Hal suppressed a startled exclamation. He remembered now where he had seen the lady: 'twas at the Christmas court performances. He flung into a kneeling posture, at her small, beribboned, cloth-shod feet.

"I am your Majesty's most loyal, most worshipful subject," he said.

"And what the devil are you doing here?" asked Queen Elizabeth.


CHAPTER III.

"And commanded
By such poor passion as the maid that milks."
Antony and Cleopatra.

Though Queen Elizabeth often swore at her ladies and her favorite lords, it is not to be supposed that she would ordinarily address a stranger in such terms as she used but now toward Master Marryott.[16] Nor was it the surprise of finding asleep in her garden a youth, wearing an apprentice's surcoat over a gentleman's velvet doublet,—for Hal had moved in his sleep so as to disclose part of the doublet,—and silken hose, that evoked so curt an expression. Neither was it the possibility that the intruder might be another Capt. Thomas Leigh, who had been found lurking in the palace, near the door of the privy chamber, a day or two after the Essex rising, and had been subsequently put to death. Had a thought of assassination taken any root in the queen's mind at sight of the slumbering youth, she would, doubtless, have behaved as on a certain occasion at the time of the Babington conspiracy; when, walking in her garden, and being suddenly approached by one of the conspirators, and finding none of her guards within sight, she held the intruder in so intrepid a look that he shrank back—and the captain of her guard did not soon forget the rating she afterward gave him for that she had been left thus exposed. But on the present occasion she herself had petulantly ordered back the little train of gentlemen and ladies in waiting, guards, and pages, who would have followed her into the alley where she now was. They stood in separate groups, beyond the tall hedge, out of view but not out of call, and wondering what had put her majesty this morning into such a choleric desire for solitude. For that is what she was in, and what made her words to Hal so unlike those commonly used by stage royalty at the theatre.

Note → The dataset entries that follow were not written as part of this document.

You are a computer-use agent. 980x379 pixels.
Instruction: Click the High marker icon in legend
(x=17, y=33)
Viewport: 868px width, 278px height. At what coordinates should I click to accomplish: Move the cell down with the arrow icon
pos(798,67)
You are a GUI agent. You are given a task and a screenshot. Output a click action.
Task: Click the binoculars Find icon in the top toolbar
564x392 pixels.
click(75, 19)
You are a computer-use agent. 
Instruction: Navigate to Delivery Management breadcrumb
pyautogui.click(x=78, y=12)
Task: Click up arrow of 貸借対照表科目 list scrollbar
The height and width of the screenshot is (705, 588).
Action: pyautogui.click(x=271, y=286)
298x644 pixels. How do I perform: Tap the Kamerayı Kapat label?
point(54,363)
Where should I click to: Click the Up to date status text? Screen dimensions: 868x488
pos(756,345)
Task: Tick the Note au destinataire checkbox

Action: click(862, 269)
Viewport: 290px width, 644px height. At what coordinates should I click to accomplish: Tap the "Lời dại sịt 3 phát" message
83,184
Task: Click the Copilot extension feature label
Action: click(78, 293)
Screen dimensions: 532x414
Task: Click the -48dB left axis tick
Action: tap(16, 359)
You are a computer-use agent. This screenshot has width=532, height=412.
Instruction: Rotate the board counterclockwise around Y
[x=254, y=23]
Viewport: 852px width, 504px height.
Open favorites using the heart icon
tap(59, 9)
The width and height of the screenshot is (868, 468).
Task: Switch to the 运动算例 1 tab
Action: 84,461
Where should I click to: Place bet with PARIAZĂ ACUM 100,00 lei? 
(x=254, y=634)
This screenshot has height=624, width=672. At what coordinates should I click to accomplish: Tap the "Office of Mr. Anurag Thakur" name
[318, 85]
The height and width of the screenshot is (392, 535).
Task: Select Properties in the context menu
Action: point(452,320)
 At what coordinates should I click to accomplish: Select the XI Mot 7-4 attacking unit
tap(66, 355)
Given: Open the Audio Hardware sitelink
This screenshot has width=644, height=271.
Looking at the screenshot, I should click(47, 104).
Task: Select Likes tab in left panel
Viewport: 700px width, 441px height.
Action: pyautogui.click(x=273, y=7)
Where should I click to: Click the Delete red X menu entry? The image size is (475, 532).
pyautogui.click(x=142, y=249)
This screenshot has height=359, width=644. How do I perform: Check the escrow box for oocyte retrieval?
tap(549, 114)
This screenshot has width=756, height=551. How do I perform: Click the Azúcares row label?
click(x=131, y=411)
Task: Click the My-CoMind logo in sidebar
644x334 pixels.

What the devil was he doing there? Hal asked himself, as he gazed helplessly up at the queen. "I know not," he faltered. "I mean, I have no memory of coming hither. But 'tis not the first time, your majesty, I have waked up in a strange place and wondered at being there. I—I drank late last night."

He put his hand to his aching head, in a manner that unconsciously confirmed his confession; and then he looked at his coarse surcoat with an amazement that the queen could not doubt.